Dabei hatte sich die CSU nach ihrer ursprünglichen Planung einiges für den Parteitag vorgenommen. Wenn nicht Seehofers Schatten über das Treffen gefallen wäre, hätte Stoiber mit seiner Hauptrede Maßstäbe gesetzt. Er rief dazu auf, "die christliche Prägung unseres Landes zu verteidigen", und sprach sich strikt gegen die multikulturelle Gesellschaft aus. Diese führe zu abgeschotteten und gefährlichen Parallelgesellschaften. "Offenheit und Toleranz ja, islamistische Kopftücher nein", rief der CSU-Chef den Delegierten zu. Die Einführung eines islamischen Feiertages in Deutschland lehnte er strikt ab. Die Krise um Seehofer machte den CSU-Plan zunichte, endlich zu einer Offensive im Sinne der Leitkultur von Merz gegen Rot-Grün anzutreten.

Viele bedeutsamer ist eine andere Erkenntnis: Die Unionsparteien sind nicht in der Lage, zu überzeugenden gemeinsamen Standpunkten zu finden und sich den Wählern als eine Alternativer für 2006 darzustellen. Das schien bisher ein Problem allein der CDU zu sein. Die CSU erschien gesund, volksverbunden und bodenständig. Jetzt sind auch im bayerischen Teil der Union Schwierigkeiten festzustellen.

Schon lange war es ein Problem für die CDU, daß sie ihren konservativen Flügel mit dem Abtreten der Dregger-Generation verloren hatte. Das christliche Element war mit Ausnahme der Gelegenheit zur Teilnahme an Gottesdiensten auf Parteitagen ohnehin schon verschwunden. Seit dem Leipziger Parteitag befindet sich auch der soziale Flügel in Auflösung. Die CDU erscheint wie eine Ansammlung von neoliberalen Technokraten, die das Volk mit größtmöglichen Sozialkürzungen beglücken möchten, aber in Wirklichkeit keinen Weg aus der deutschen Sinn- und Wirtschaftskrise weisen können.

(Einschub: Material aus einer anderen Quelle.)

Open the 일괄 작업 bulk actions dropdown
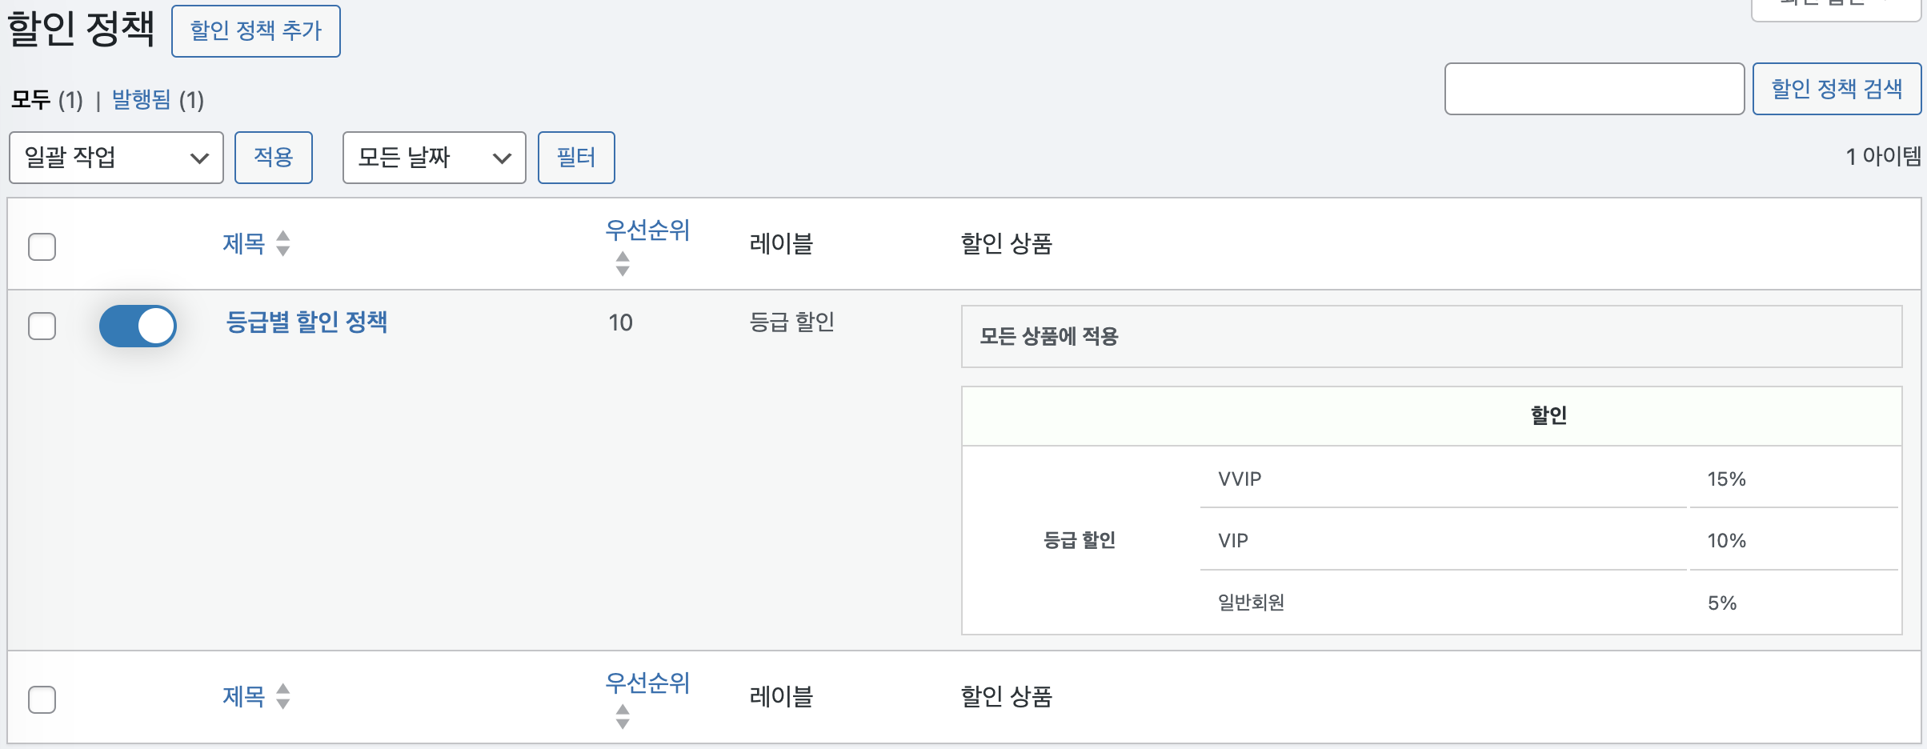 (x=116, y=158)
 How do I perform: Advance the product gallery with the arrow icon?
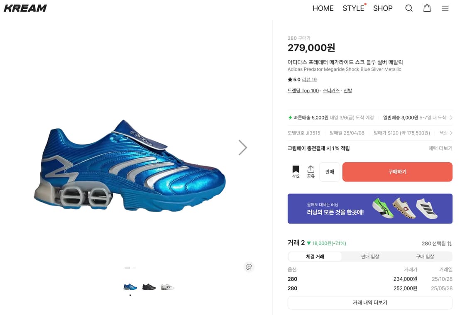(x=242, y=147)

Es bleibt die spannende Frage, wie Merkel ihre Wiederwahl auf dem CDU-Parteitag am 6. und 7. Dezember in Düsseldorf übersteht. Von Edmund Stoiber hat sie in der nächsten Zeit nichts zu befürchten. Der Bayer ist geschwächt. Vielleicht hat der mißratene CSU-Parteitag ihr den Weg zur Kanzlerkandidatur freigemacht. Es wäre aus heutiger Sicht egal. Mit diesem verkorksten Programm und einer sich auflösenden Mannschaft steht der Sieger der nächsten Bundestagswahl schon fest: Gerhard Schröder.